Em 1895, Erman convenceu Borchardt para ir ao Egito como membro da Academia Prussiana de Ciências, integrando uma equipe internacional envolvida em medidas de estabilização na ilha do templo de Philae, ameaçada pela construção da primeira represa perto de Assuã.

Borchardt foi ficando, foi ficando e cada vez mais interessado pela cultura do Antigo Egito, acabando por supervisionar o trabalho do catálogo geral das antiguidades que iam sendo encontradas. Em 1899, de novo por instigação de Erman, Borchardt se tornou o adido científico não diplomático do Consulado Geral da Alemanha no Cairo. Em 1906 fundou o independente Instituto Imperial Alemão de Arqueologia Egípcia no Cairo, do qual foi nomeado diretor em 1907.

Em dezembro de 1912, Ludwig Borchardt fez a descoberta que escreveria seu nome na posteridade. Ele e sua equipe estavam escavando a cidade de Amarna. Os relatórios de escavação de Borchardt são uma obra prima já que, sendo arquiteto, ele desenhava as plantas de todo o complexo.
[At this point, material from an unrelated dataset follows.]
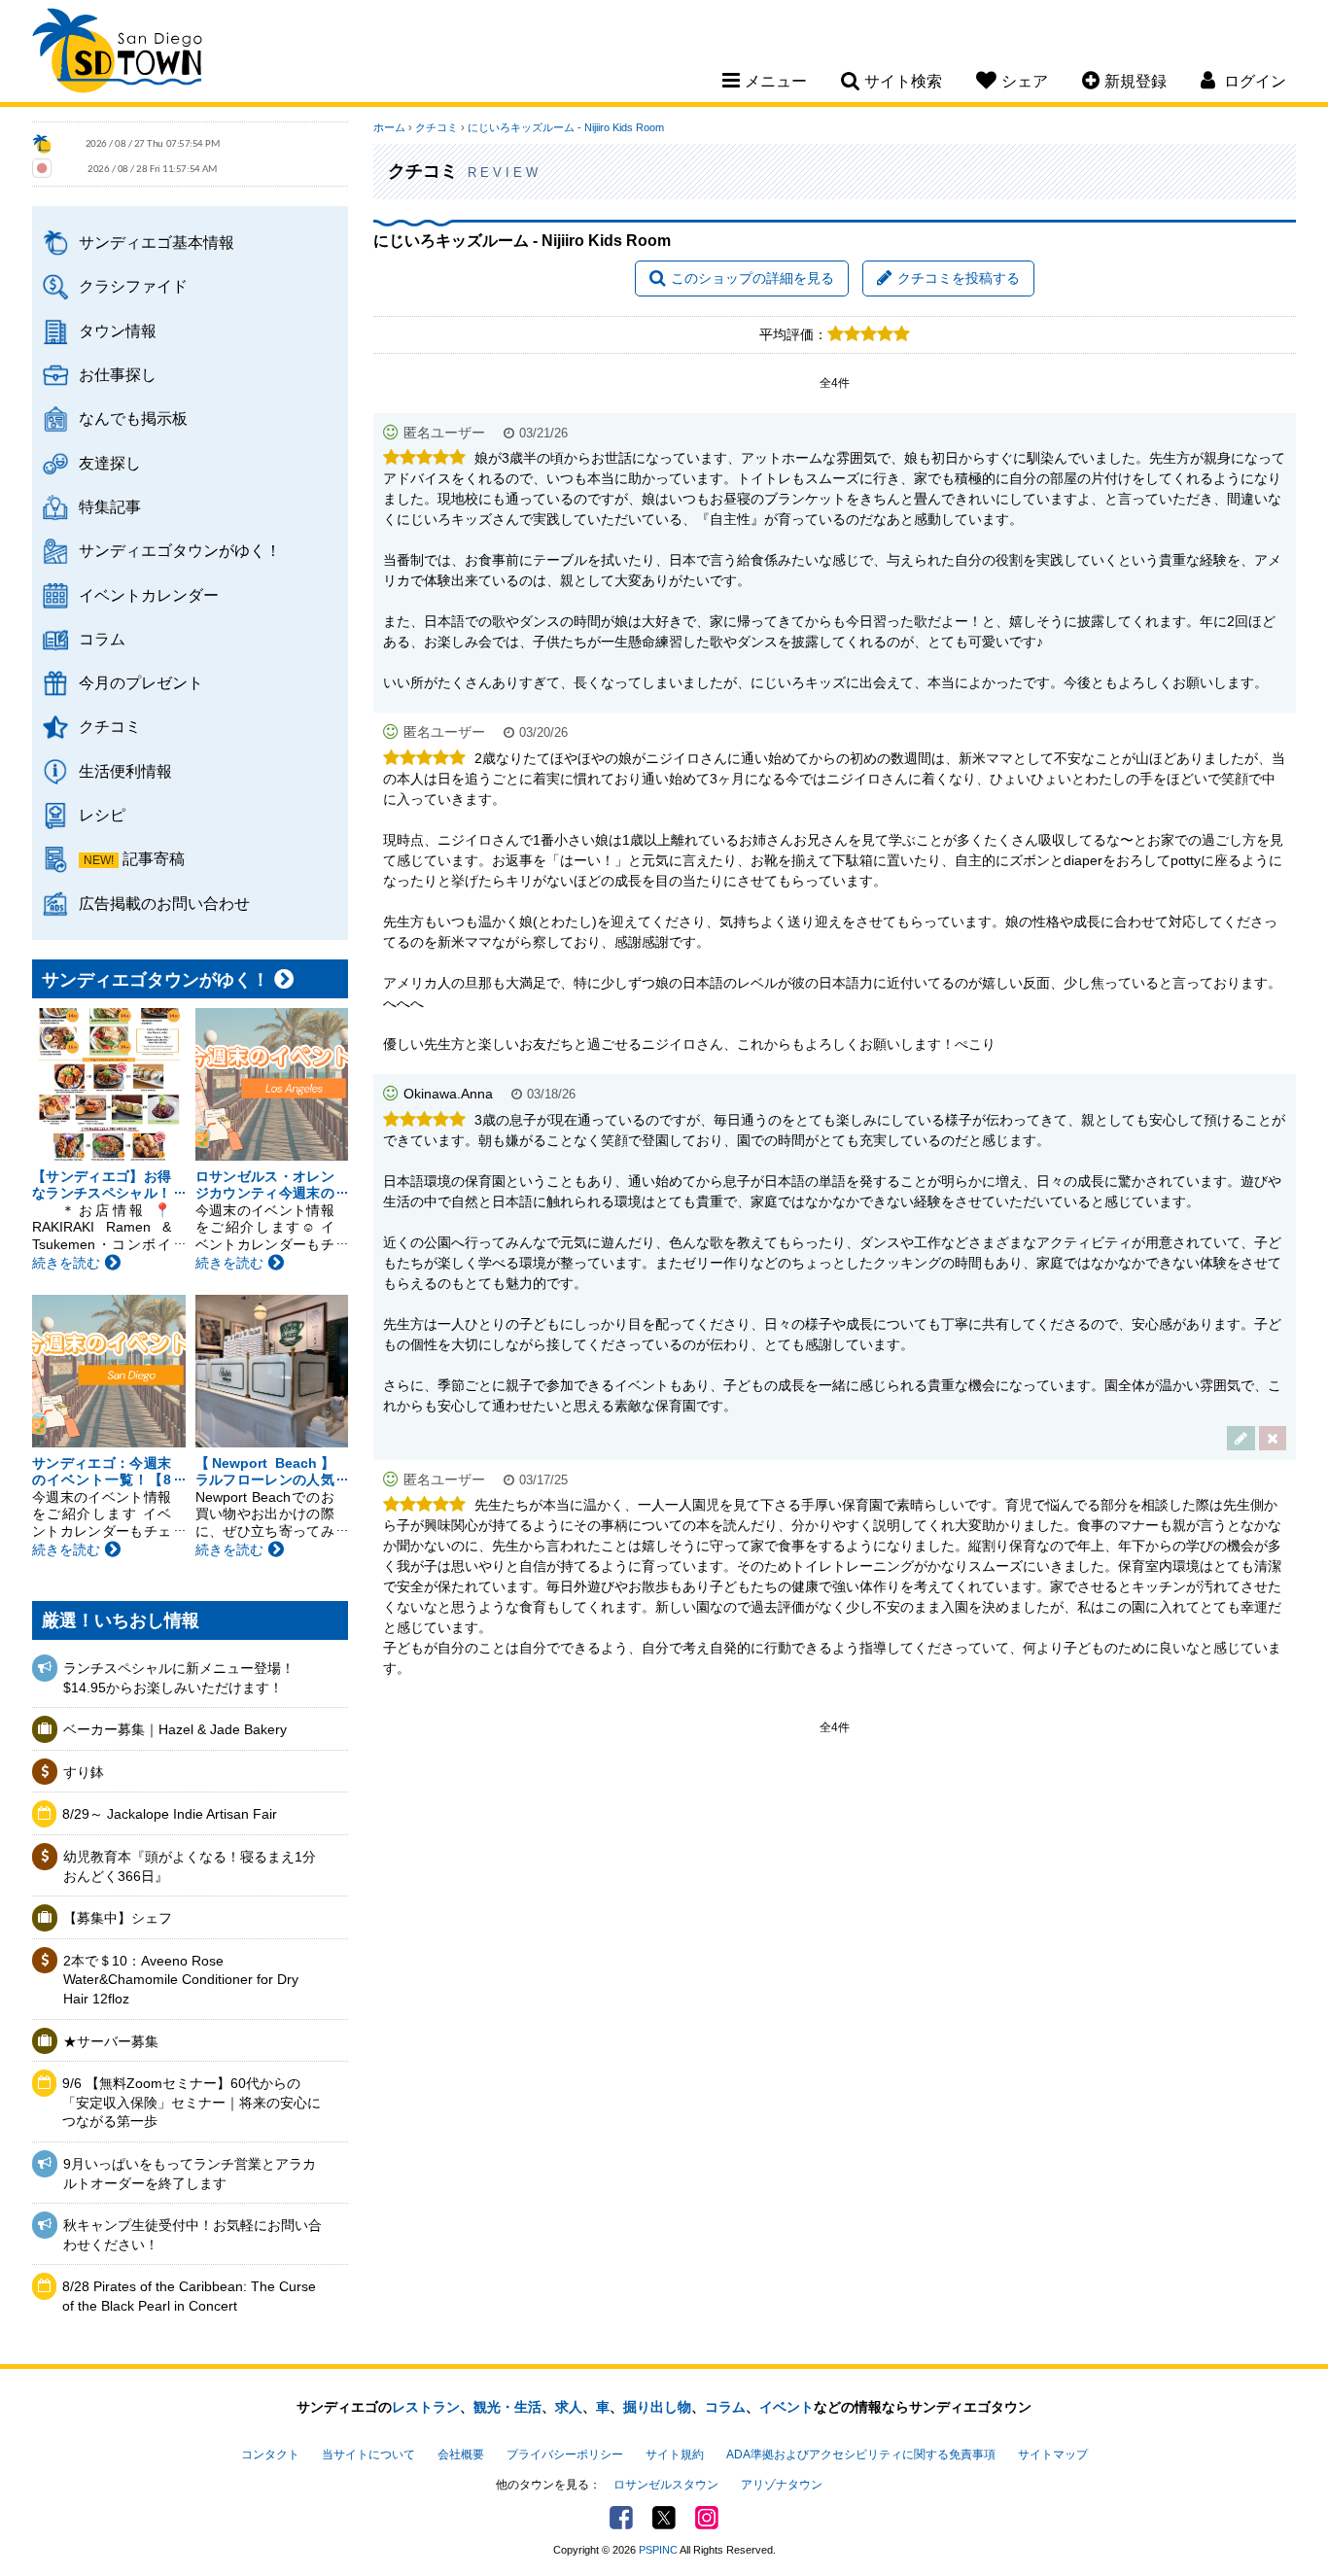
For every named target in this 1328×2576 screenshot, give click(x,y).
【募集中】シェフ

Planta do local de escavação feita por Borchardt

Entre os vários locais que Borchardt escavou no local, uma das residências chamou muito a atenção. A casa foi identificada como pertencente a um escultor chamado Thutmose (Tutmés, aportuguesando), e não deve ser confundido com o rei Thutmose que vivem entre reinou de 1494 a 1482 A.E.C. e os outros dos “Thutmoses”.

E aqui começa uma outra história de mistério, com reviravoltas e investigações, com direito a CSI e tudo.
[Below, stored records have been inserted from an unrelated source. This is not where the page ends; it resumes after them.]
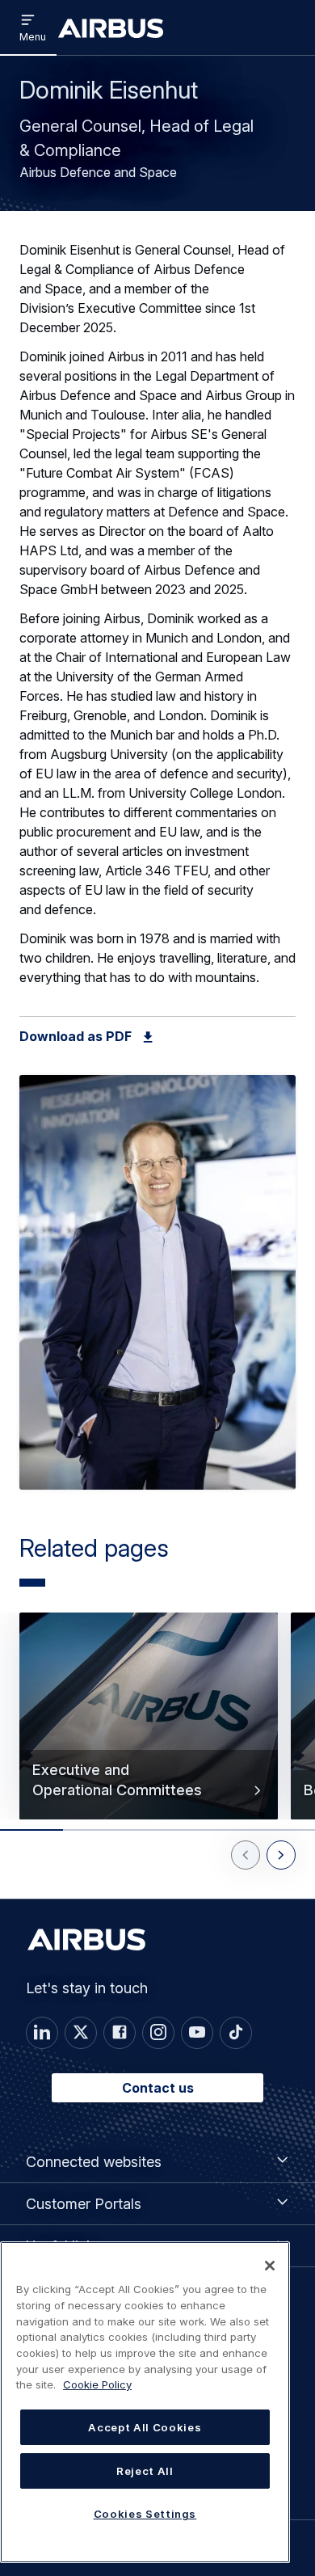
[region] (145, 2402)
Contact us (158, 2088)
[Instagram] (158, 2033)
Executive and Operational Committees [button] (117, 1779)
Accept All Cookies (144, 2427)
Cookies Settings (145, 2513)
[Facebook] (119, 2033)
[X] (81, 2033)
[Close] (270, 2265)
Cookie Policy (97, 2384)
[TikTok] (236, 2033)
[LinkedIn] (42, 2033)
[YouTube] (197, 2033)
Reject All (145, 2470)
Em uma das salas da casa de Thutmoses, segundo a descrição do próprio Borchardt, a equipe de escavação encontrou mais de vinte moldes de gesso incompletos ou mal esboçados, cabeças de pedra concluídas e outras ainda por terminar, quase nenhuma delas estava totalmente intacta; até que algo no solo chamou a atenção. Era algo como um “pescoço cor de pele” nos escombros. Os escavadores deixaram de lado as ferramentas e primeiro revelaram a parte inferior do que parecia ser um busto e depois algo na cor azul. Com muito cuidado, eles desencavaram isto:

O Busto de Nefertiti

O chamado “Busto de Nefertiti” em questão não é a rainha Nefertiti pagando peitinho, mas sim uma escultura da parte superior do tronco da referida rainha, e isso porque especula-se que é a referida rainha. Pois, é! É na base do “deve ser”. Como podem ver, a escultura está linda, maravilhosa e praticamente intacta. Borchardt notou que as cores ainda estavam tão brilhantes que pareciam ter sido “pintadas de fresco”, isto é, recém pintadas.
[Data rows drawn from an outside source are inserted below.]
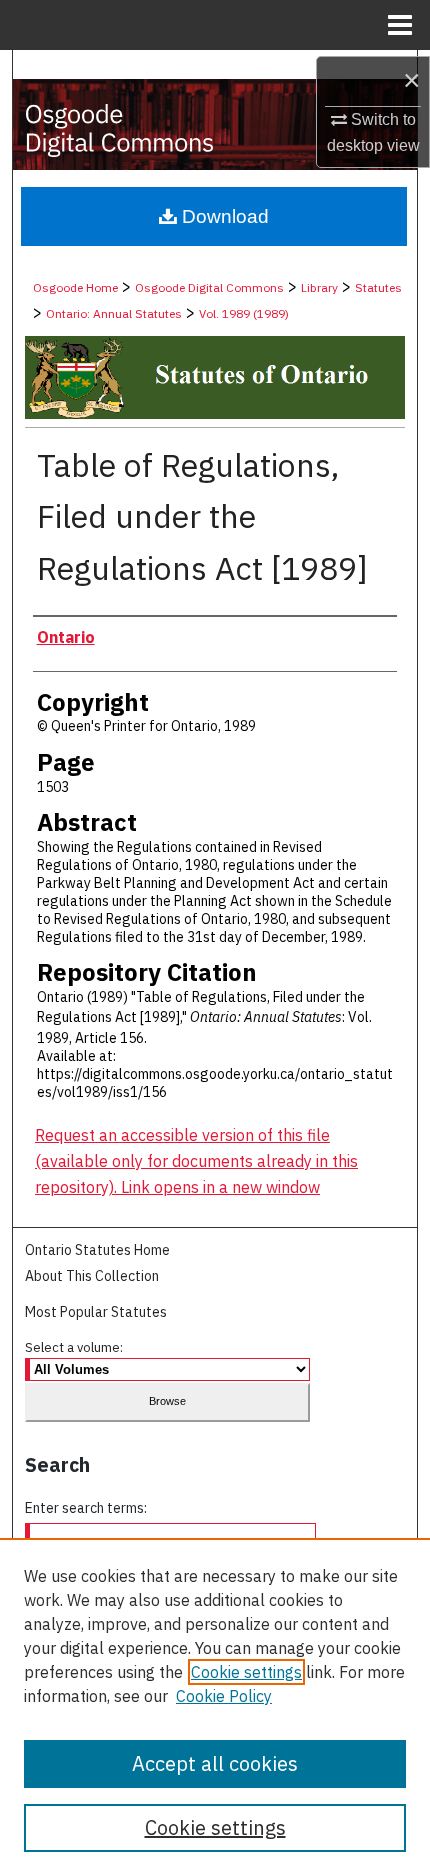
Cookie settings (246, 1672)
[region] (215, 1707)
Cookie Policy (224, 1696)
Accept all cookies (215, 1763)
A escultura tem 48 cm de altura e pesa cerca de 20 kg; é bem pesada porque é feita calcário, uma rocha bem dura e um tanto difícil de ser trabalhada. Por isso, os egípcios usavam uma técnica engenhosa: faziam a escultura principal, cobriam e modelavam com gesso, que é melhor para o molde e para o alisamento e delineamento de traços finos. Por fim, era pintado com pigmentos disponíveis.

Para a cor azul, usou-se a chamada “frita azul” ou “azul egípcio”, produzido por meio de aquecimento intenso de quartzo, cal, um composto de cobre (normalmente, óxido de cobre II) em um meio alcalino. A corda da pele é obtida com um corante avermelhado à base de óxido de ferro III. O amarelo dos detalhes da coroa real foi feito à base de sulfeto de arsênio, o verde foi feito com uma mistura de sais de cobre I e óxido de ferro II. A cor preta foi feita com carvão em pó misturado com cera e o branco simplesmente era giz.

O Busto de Nefertiti tem uma linda coloração de pele meio morena a um marrom médio, o que já gerou discussões sem sentido sobre a etnia da rainha, sobre o que não perderei meu tempo.

O olho direito da escultura é feito de calcário com cristal de rocha incluído para a pupila e a íris, sendo finamente trabalhado para dar expressividade ao rosto, com um queixo erguido como uma pessoa que sabe o que quer e fará de tudo para conseguir. O rosto é perfeitamente simétrico, aparecendo como com a maquiagem usada na época. Sim, havia maquiagem no Antigo Egito. As mulheres e os homens, aplicavam ao redor dos olhos uma linha de kajal (também chamada de kohl), um composto à base de minerais misturado com gordura animal que escurecia os olhos. Não só pelo motivo estético, mas por estarem num lugar imensamente banhado pela causticante luz do Sol, era uma necessidade. As mulheres ainda usavam ocre misturado com óleos e gorduras como batom, e pó como blush.

O busto da rainha é encimado por um coroa real de cor azul, o que denota realeza e custo da peça – já que corantes azuis eram muito caros por serem difíceis de serem obtidos –, com uma faixa dourada na altura da testa e um diadema central que contorna toda a coroa. Neste busto não há uma única inscrição que seja. Nenhum hieróglifo, nenhum desenho, nada. Só a coroa real com a serpente, mostrando que ali não era uma pessoa qualquer.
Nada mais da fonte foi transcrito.